LONDON - Egypt is to give up one of its two floating liquefied natural gas (LNG) terminals as it winds down imports of the super-chilled fuel, agreeing to pay a fee to Norway's Hoegh LNG for ending the charter early.

Hoegh said on Monday Egypt Natural Gas Holding (EGAS) has agreed to pay the difference between its contract for the terminal, called a floating storage and regasification unit (FSRU), and a new contract with a third party.

Egypt began importing LNG in 2015 when its own diminishing gas output failed to keep up with soaring domestic demand. It hired the Hoegh Gallant from Hoegh LNG and the BW Singapore from the BW Group in 2015, with both deals due to run until 2020.

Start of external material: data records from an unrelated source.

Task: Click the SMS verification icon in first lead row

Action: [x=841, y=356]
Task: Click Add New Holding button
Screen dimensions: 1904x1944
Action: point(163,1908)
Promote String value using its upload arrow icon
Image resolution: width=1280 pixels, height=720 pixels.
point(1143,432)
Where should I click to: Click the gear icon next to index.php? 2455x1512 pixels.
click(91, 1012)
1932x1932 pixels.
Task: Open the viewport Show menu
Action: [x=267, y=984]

But the FSRUs were always meant to be a stop-gap solution while major gas discoveries were developed, including the giant Zohr field, which began production last December. Egypt said last month it would no longer import LNG.

Both the Hoegh Gallant and BW Singapore remain moored close to each other at the Ain Sukhna port in the Gulf of Suez, according to Refinitiv Eikon data. Hoegh said the Hoegh Gallant will begin operating as a normal LNG carrier.

"The amended contract is expected to become effective in October 2018 and will run to April 2020, the termination date of the original five-year FSRU contract," Hoegh LNG said.